I think we need a piece of code. The best way is to start deleting
function/subroutine bodies step by step and see whether it still gives
an ICE (if not use the editor's undo function and remove something else)
. Then deleting the functions itself etc. After one has reduced it, one
can start removing some of the used modules etc. Then one can put the
remaining modules in the same file and reduce them etc.
This unfortunately takes some time, but is usually easier than it sounds
(I can also reduce it, if you make the source available [possibly
without copyright violation]; you can send it to me by email if you want.)
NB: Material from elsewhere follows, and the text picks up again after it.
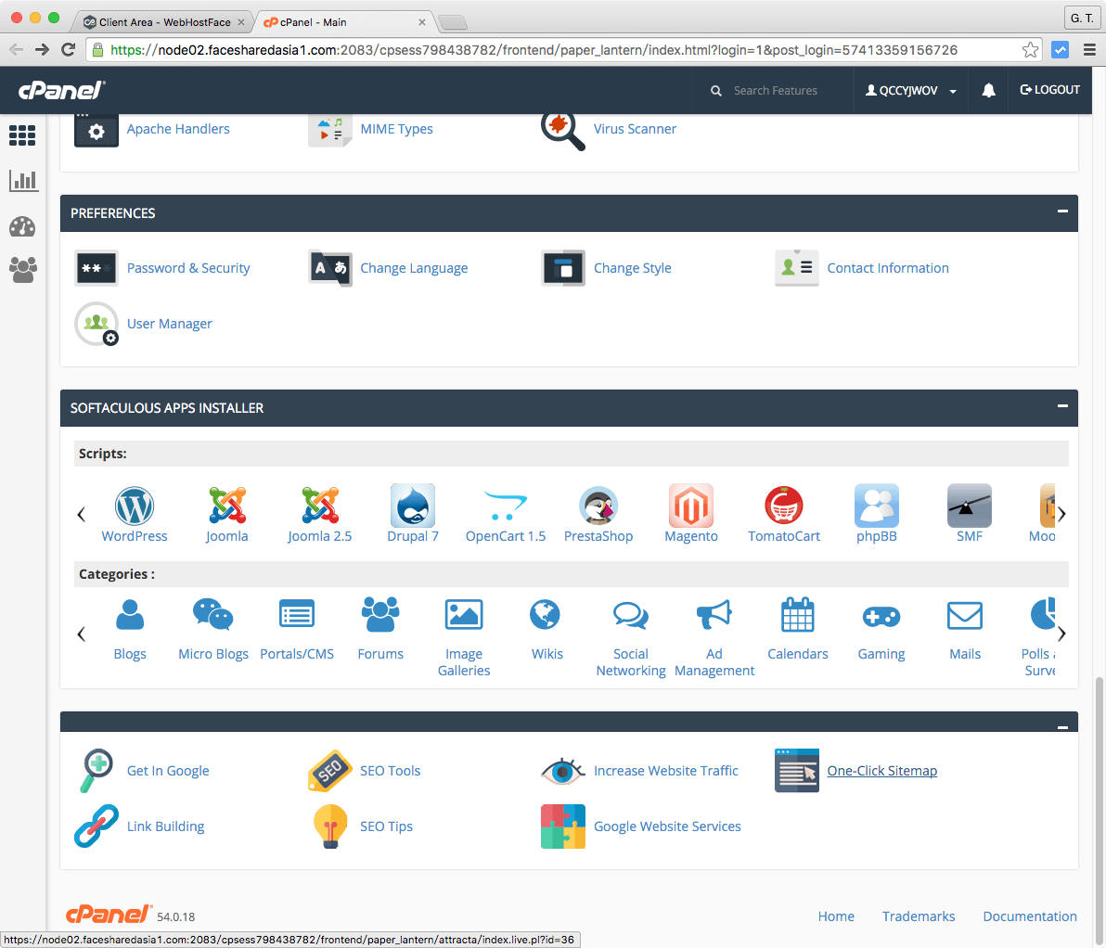Select the WordPress installer icon
The image size is (1106, 948).
click(x=134, y=506)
> 0x08064563 in check_specification_function (e=<value optimized out>)
> at ../../gcc/gcc/fortran/expr.c:696
> 696 sym = e->symtree->n.sym;
> ==12878== Invalid read of size 4
> ==12878== at 0x8064563: check_specification_function (expr.c:696)
> ==12878== Address 0x14 is not stack'd, malloc'd or (recently) free'd
At least gdb and valgrind agree on the problem. The problem must be
somehow related to expressions which are regarded as functions
(EXPR_FUNCTION), not necessarily statement functions, and seemingly the
e->symtree == NULL.
A backtrace (i.e. running in gdb and entering after the segfault "bt")
would help too.
You could also try to find out more about the expression. In gdb after
the segfault do:
p e->symtree
p e->where
p e->where->lb->file->filename
p e->where->lb->file->line
This should give some clue where it crashes.